Sentimental journey

Brexit? I’m all for it. I don’t mean Britain exiting Europe, of course. That’s an entirely separate matter, which I won’t get into here. What I’m talking about are the Isles of Scilly, that sea-sprayed, sun-kissed archipelago of 55 tiny islands, where Britain almost literally exits Europe. Though only 28 miles off shore, seemingly cast adrift in the Atlantic, the Scilly Isles are about as far away from Europe — or, for that matter, mainland Britain, at least in the mind — as you can get. If you need a change from Cornwall, or you’ve OD’d on Devon, or you just need to get away — I mean, really get away from it all — the Scillies could well be for you.

Ask any Englishman or woman over the age of 40 what they know about Scilly, as the islands are collectively known, and they’ll immediately call to mind Harold Wilson, the pipe-smoking British prime minister of the 1960s, who famously had a vacation home on St. Mary’s, one of Scilly’s only five inhabited islands. Owned by the Duchy of Cornwall (which is to say Prince Charles) and with its strong political connection, this area of outstanding natural beauty might have easily become a British Hyannis Port or a Kennebunkport, teeming with day-trippers and full of shops selling macramé and candles but, happily, this was destined not to be.

Maybe it was simply the hassle of getting to Scilly — six hours by train from London to Penzance, followed by a punishing three-hour ferry ride out to the islands. Or maybe it was the fact that it was difficult to associate the dour, left-wing premier, Wilson, with anything approaching a good time. But ironically, the things which kept people away, like its remoteness and lack of sophistication, are suddenly the very things which been-there-done-that 21st century vacationers are now coming to Scilly in search of. Plus, it has a timeless, rather wistful beauty.

First things first, and getting here is now easy as pie: You can fly in from London via Exeter or Newquay in under two hours, or hop across from Penzance on a scheduled Twin Otter or Islander. It’s a thrilling experience as you climb over Land’s End and bank low over the Atlantic coast, to touch down only 15 minutes later on St. Mary’s, the Scillonian “capital.” Instantly, a sense of an England unchanged in 50 years steals upon you. There are few people, fewer cars and zero crime. The sky, a bleary, baby blue with scudding clouds, has you rushing for your watercolors. At Hugh Town, the only sizable settlement on the island, there are a couple of banks, a post office and an ATM machine. Never mind “Gentle on My Mind,” the pace here is so slow it’s virtually stopped. Think cream teas with scones, red telephone boxes and Miss Marple — without the murder, of course.

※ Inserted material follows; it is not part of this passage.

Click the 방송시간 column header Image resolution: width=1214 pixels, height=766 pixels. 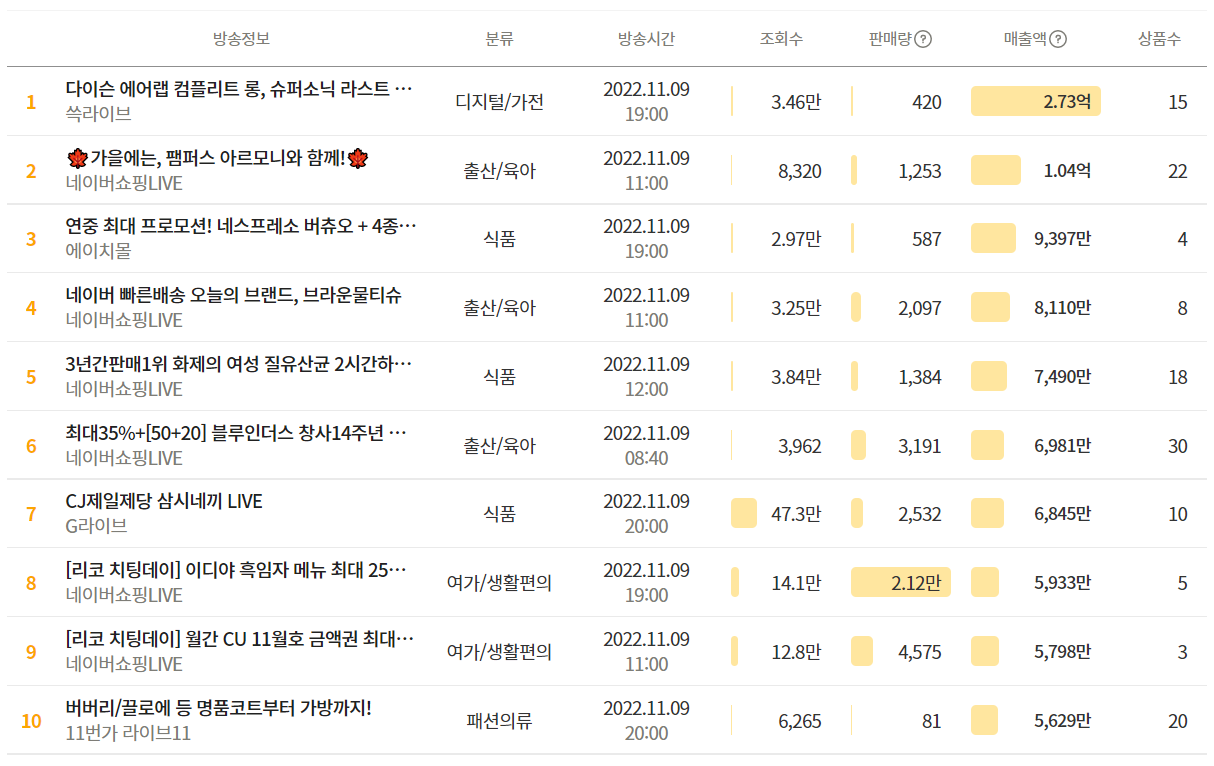(x=646, y=39)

Travel between the islands is by small boat, no hop longer than 10 or 15 minutes. On car-free Tresco, where you get around on foot or by bicycle, little remains of the 12th-century priory founded by Benedictine monks. Still, visitors today come for its fabulous Abbey Gardens. Burmese honeysuckle, Chinese paper plants and Mexican yuccas all flourish in this astonishing microclimate, where spring comes early and summer seems never entirely to fade. Average mean temperatures on Scilly — 48 degrees Fahrenheit in January — are higher than on the French Riviera.

The other islands hold myriad delights, not least for children, which makes Scilly perfect for a family holiday. On St. Martin’s, we found miles of blinding white-sand beaches, with coves and inlets to explore  and spent hours collecting shells in a Scillonian, “Sanibel stoop.” Indeed, Scilly’s sand is so fine, it used to be exported to the mainland as blotting paper.

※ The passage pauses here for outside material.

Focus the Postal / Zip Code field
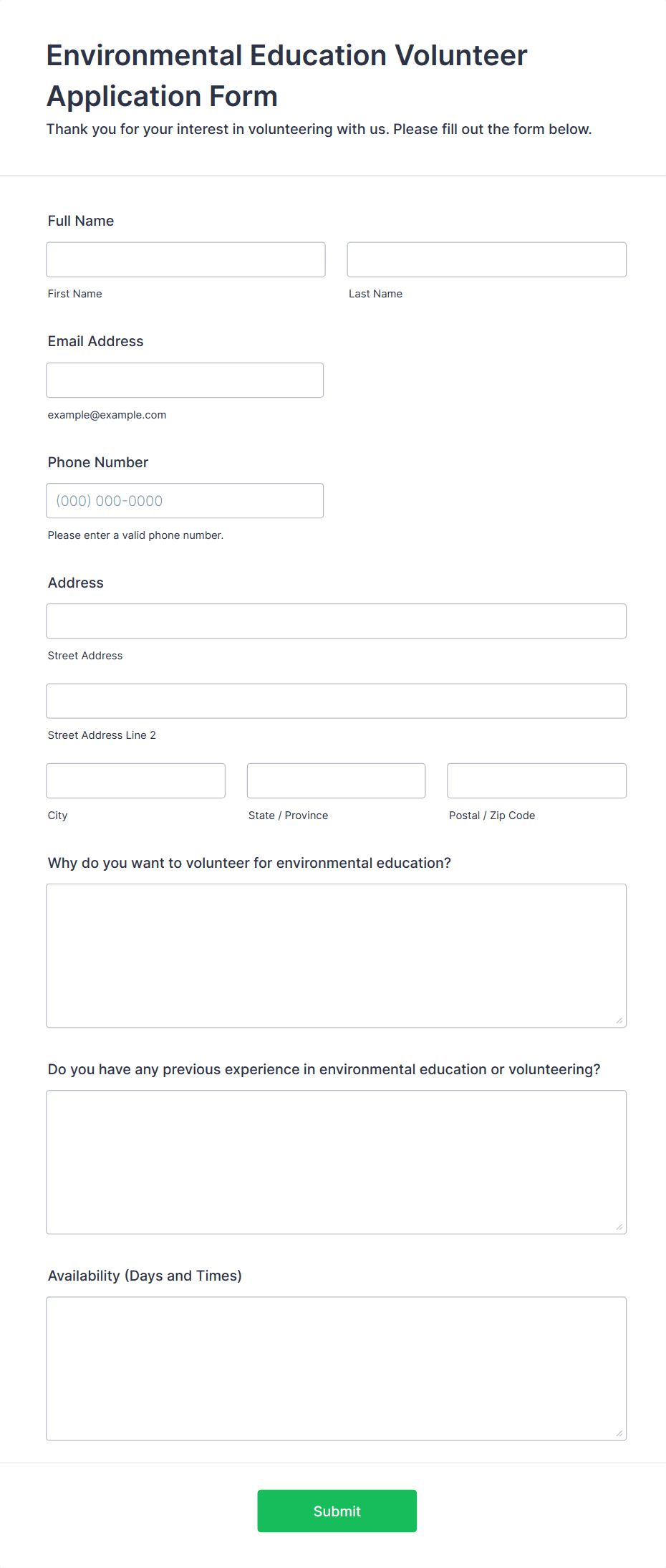Image resolution: width=666 pixels, height=1568 pixels. [x=536, y=780]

Walking the Troy Town maze on St. Agnes, or taking a boat trip — Virginia Woolf-style — out to the lighthouse at Bishop Rock, is redolent of a simpler, innocent England, gone but perhaps not forgotten. Are you a birdwatcher? If so, you’ll love Bryher for its sanderlings, redwings and stonechats. The islands have something for everyone, and I love them all, for their washed-out, pastel colors, for their peace and quiet and for their subtle way of soothing the spirit, as effective as any upscale, sprauncy resort. And, it should be noted, at a fraction of the cost.

So by all means bring binoculars, but leave the Dolce & Gabbana and the glad rags at home. If you’re Scilly-bound, the most elaborate items you’ll need in your backpack are swim shorts and a bucket and spade. Oh, and a good book — several of them, in fact. Scilly could make Brexiteers of us all.